Selected text:
---*---
Subclinical hypothyroidism TSH goes by a number of definitions, such as >2.5 mIU/L or >4.0 mIU/L. The necessity of testing for TSH early in pregnancy has generated some controversy. In clinical practice, Donovan’s team had observed that minor TSH elevations in early pregnancy often resolved without intervention. Other studies have failed to show the benefit of treating women with levothyroxine for minor TSH elevations. “There is a paucity of data about the routine clinical practice of thyroid testing and patterns for initiation of thyroid hormone therapy during pregnancy and its continuation post partum,” wrote the study’s authors.

The retrospective cohort study of pregnancies in Alberta, Canada, looked at frequency and distribution of TSH testing by gestational age, TSH measurement values associated with starting therapy, and the frequency of therapy that continued after pregnancy. Investigators defined the subclinical hypothyroidism as TSH of 4.01 to 9.99 mIU/L and overt hypothyroidism as TSH ≥10.00 mIU/L.

The study included 188,490 women without thyroid disease. Investigators examined delivery records, physician billings, and pharmacy and laboratory administrative data, calculating the proportion of pregnancies with thyroid testing and frequency of each thyroid test. Testing generally took place during the 5th or 6th week of gestation, and therapy was administered around 7 weeks.

Among the pregnancies studied, nearly 60% had at least one TSH measurement. Investigators noticed that thyroid hormone therapy for subclinical hypothyroidism (TSH 4.01–9.99 mIU/L) often took place after just one measurement, even though TSH in this range often normalized on its own. In all, >5,000, or 4.5%, of women who were tested started on thyroid hormone therapy. Most of these patients received levothyroxine, and nearly half continued with the treatment postpartum. About a third received two or more prescriptions in the first year after giving birth.

Donovan’s team concluded that:

  • TSH screening often takes place very early in pregnancy, at just 5 or 6 weeks gestation.
  • It is not appropriate to apply a TSH reference range established at 9 to 12 weeks gestation to TSH values obtained earlier in pregnancy.
  • It is well established that TSH rapidly drops in the first trimester due to normal physiological changes. Therefore, applying a TSH reference range established at a later gestational timing in the first trimester to a TSH sample collected earlier in the first trimester can lead to overdiagnosis of subclinical hypothyroidism in pregnancy.

“This raises concerns about overmedicalization during pregnancy, given that minor, untreated TSH elevation usually normalized, as indicated by repeat measurement,” wrote the study authors. The frequency with which women continued their therapy after pregnancy is especially concerning, they continued. “Although these factors may be contributing to the overmedicalization of pregnancy, a small proportion of women (1.5%) had overt hypothyroidism that would have required treatment.”

These findings suggest that current practice patterns need to change, starting with evidence-based clinical practice guidelines that delineate when TSH testing should take place in pregnancy and when thyroid treatment should continue following pregnancy.
---*---
Extracted data:
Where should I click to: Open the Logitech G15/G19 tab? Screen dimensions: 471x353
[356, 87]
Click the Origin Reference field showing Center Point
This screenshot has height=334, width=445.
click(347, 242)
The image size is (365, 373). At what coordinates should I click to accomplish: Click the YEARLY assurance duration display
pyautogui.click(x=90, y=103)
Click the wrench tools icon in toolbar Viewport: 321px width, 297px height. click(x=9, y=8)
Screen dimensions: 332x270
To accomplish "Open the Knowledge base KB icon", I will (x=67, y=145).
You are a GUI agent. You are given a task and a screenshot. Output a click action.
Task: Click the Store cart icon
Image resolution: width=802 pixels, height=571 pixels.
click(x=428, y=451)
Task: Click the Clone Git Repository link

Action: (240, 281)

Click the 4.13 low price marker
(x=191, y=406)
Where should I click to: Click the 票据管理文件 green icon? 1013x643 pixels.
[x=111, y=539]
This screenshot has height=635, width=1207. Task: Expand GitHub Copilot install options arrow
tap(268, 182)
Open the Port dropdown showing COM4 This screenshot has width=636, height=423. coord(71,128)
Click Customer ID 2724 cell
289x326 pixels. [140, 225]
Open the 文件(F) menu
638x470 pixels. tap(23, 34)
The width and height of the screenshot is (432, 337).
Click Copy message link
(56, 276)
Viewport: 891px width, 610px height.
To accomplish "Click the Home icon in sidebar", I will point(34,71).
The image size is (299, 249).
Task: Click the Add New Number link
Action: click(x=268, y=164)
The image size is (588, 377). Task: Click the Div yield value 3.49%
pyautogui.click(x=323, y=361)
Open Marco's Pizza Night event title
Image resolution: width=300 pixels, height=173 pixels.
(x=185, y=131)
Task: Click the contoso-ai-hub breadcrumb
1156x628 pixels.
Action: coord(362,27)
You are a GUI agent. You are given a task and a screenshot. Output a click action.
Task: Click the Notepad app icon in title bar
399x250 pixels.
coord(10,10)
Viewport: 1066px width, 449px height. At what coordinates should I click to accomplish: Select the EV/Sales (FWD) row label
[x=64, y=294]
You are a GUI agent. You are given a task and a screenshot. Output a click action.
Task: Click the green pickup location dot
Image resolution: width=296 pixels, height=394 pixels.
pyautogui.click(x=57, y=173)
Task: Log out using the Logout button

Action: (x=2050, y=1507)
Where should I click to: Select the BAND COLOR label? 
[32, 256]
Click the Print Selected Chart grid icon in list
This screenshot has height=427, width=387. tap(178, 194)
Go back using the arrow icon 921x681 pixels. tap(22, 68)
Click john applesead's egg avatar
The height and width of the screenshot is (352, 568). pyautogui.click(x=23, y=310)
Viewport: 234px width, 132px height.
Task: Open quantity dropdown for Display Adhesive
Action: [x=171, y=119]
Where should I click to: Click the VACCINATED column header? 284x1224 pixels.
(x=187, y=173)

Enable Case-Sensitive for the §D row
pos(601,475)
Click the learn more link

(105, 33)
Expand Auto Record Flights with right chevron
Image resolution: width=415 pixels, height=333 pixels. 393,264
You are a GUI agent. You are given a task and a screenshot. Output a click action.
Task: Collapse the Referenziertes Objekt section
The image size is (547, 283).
---*---
Actions to take:
1/ According to the thyroid testing text, what did the retrospective cohort study in Alberta look at? List each one.
2/ Why, according to the thyroid testing text, can applying a TSH reference range set later in the first trimester to a sample taken earlier lead to overdiagnosis of subclinical hypothyroidism?
The items can be set aside.

Answers by item number:
1/
- The frequency and distribution of TSH testing by gestational age
- The TSH measurement values associated with starting therapy
- The frequency of therapy that continued after pregnancy

2/ TSH drops rapidly in the first trimester because of normal physiological changes. A sample taken earlier therefore tends to have a higher TSH than the later-established range expects.